In general, the plot, players, and settings in Fire and Vengeance required both contemporary and historical context. In the case of Hualālai volcano, I studied every scrap of geological data available, including extensive USGS materials relating to every previous eruption in recorded history, as well as current monitoring efforts. I wanted to make my human characters feel the heat, smell the noxious odors, and experience the sounds of my imaginary volcanic eruption. This research also enabled me to put my volcanic event into a believable historical context. Along the way, I picked up the terminology that my human characters might reasonably use in dialog about the activities in which they participate.
In the course of my Hualālai research, I delved into the Hawaiian legends about the mountain and discovered that my imaginary eruption wasn’t its first volcanic disaster. Through this research, I was able to weave both historical events and delightful Hawaiian lore, involving both King Kamehameha and Pele, the Hawaiian goddess of fire, into my story.
All of my location-specific research also needed a broader historical context. I spent hundreds of hours reading and researching the fascinating history, culture, and legends of the Hawaiian Islands.
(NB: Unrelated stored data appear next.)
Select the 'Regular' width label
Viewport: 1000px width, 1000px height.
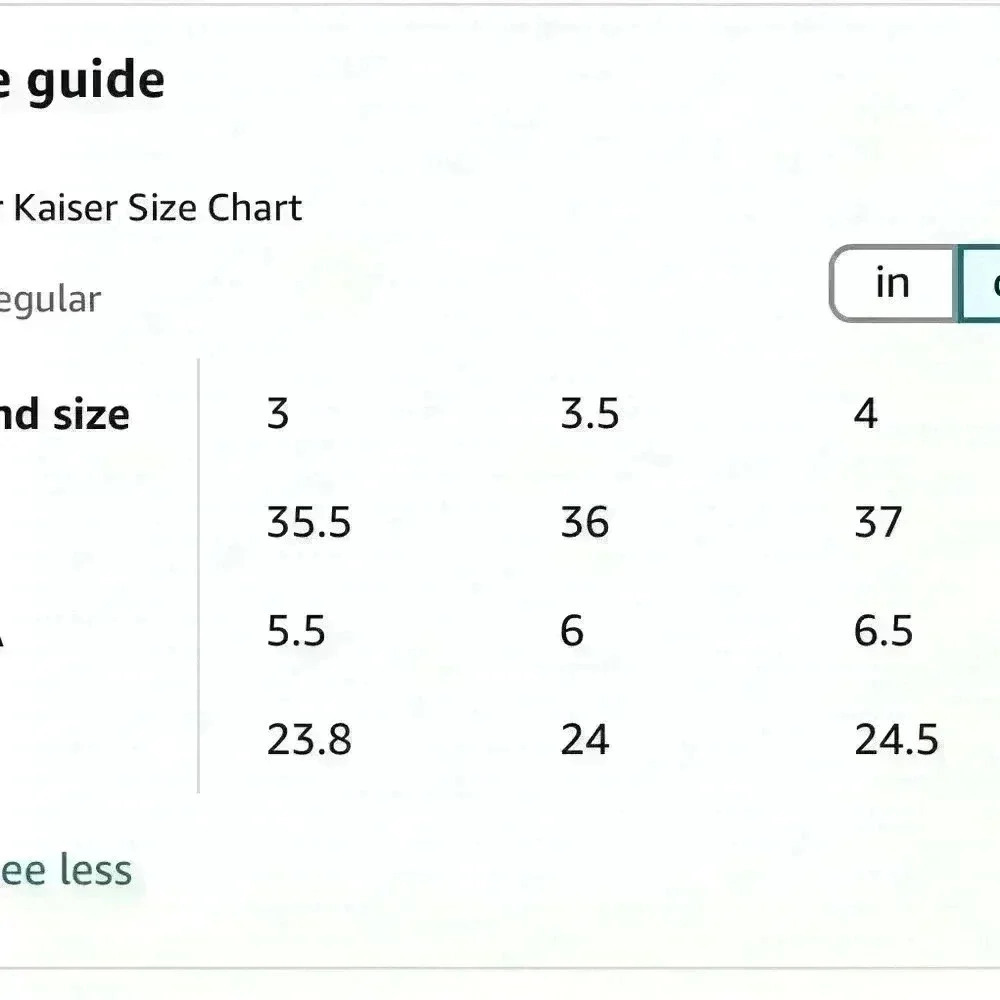(50, 300)
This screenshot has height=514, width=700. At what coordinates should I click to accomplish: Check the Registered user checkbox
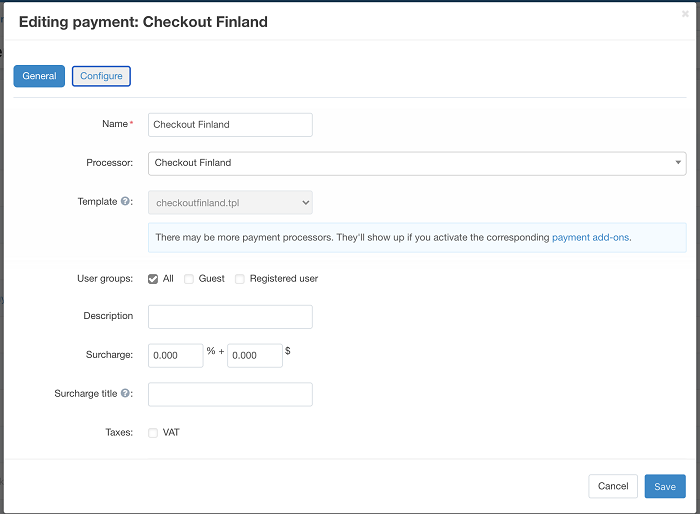(240, 279)

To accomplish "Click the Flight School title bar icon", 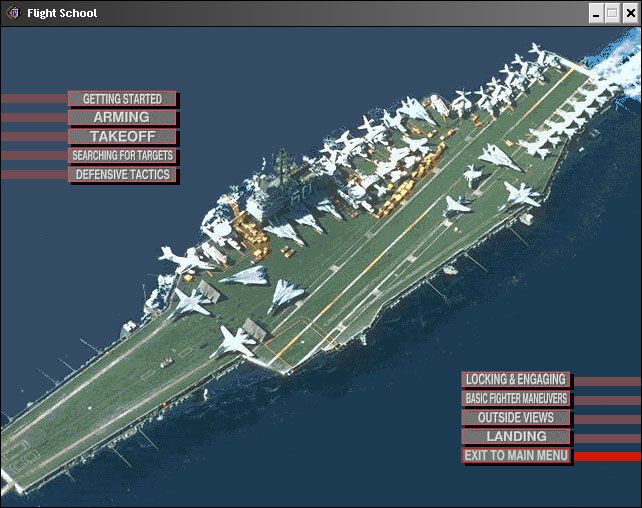I will pyautogui.click(x=13, y=13).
Ultimately, my efforts encompassed the first Polynesian explorers who crossed 2000 miles of hostile ocean from Tahiti, the consolidation of the Hawaiian kingdom under Kamehameha, and the expropriation of the Islands by the United States in 1898, among other topics. My research entailed trips to the extraordinary Bishop Museum and the University of Hawai’i library on O’ahu, where I gained invaluable insights into indigenous fauna and flora, Hawaiian kapa or bark cloth, Polynesian tattoos, and ancient Hawaiian proverbs.
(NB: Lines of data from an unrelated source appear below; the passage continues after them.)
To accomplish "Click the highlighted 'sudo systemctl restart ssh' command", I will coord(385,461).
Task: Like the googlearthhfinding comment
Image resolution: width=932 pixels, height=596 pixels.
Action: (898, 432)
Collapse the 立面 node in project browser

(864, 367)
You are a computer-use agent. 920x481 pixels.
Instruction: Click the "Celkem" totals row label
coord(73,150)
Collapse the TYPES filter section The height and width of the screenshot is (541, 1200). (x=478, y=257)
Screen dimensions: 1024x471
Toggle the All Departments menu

I am fond of saying that for a novelist, life is research. I lived part-time on the Big Island for more than 20 years, and nearly every waking moment enhanced my understanding of Hawai’i. Speaking with friends, I learned how the locals describe the weather, how they “talk story,” and how they interspersed their conversations with Hawaiian words. I learned that the Islands have a significant Micronesian population, that cinder cones are called pu’us, and a thousand other tidbits of local lore that pop up throughout Fire and Vengeance.
My life-is-research thesis extends to my human characters, too. I am always on the lookout for new personalities. One of my favorites is Hook Hao, a giant fisherman who wields a short-shanked gaff as an extension of his arm. He is, in fact, an adaptation of a fish auctioneer I once encountered who used to run the local Hilo fish auction. Another favorite is Zeke Brown, the Hawai’i County prosecutor, who is a composite of lawyers and prosecutors I’ve met during my career as an attorney. Indeed, most of the people you meet in Fire and Vengeance are mix-and-match variations of the personalities, quirky encounters, and experiences I had with real people. You might even find a little of me buried in one of my favorite characters.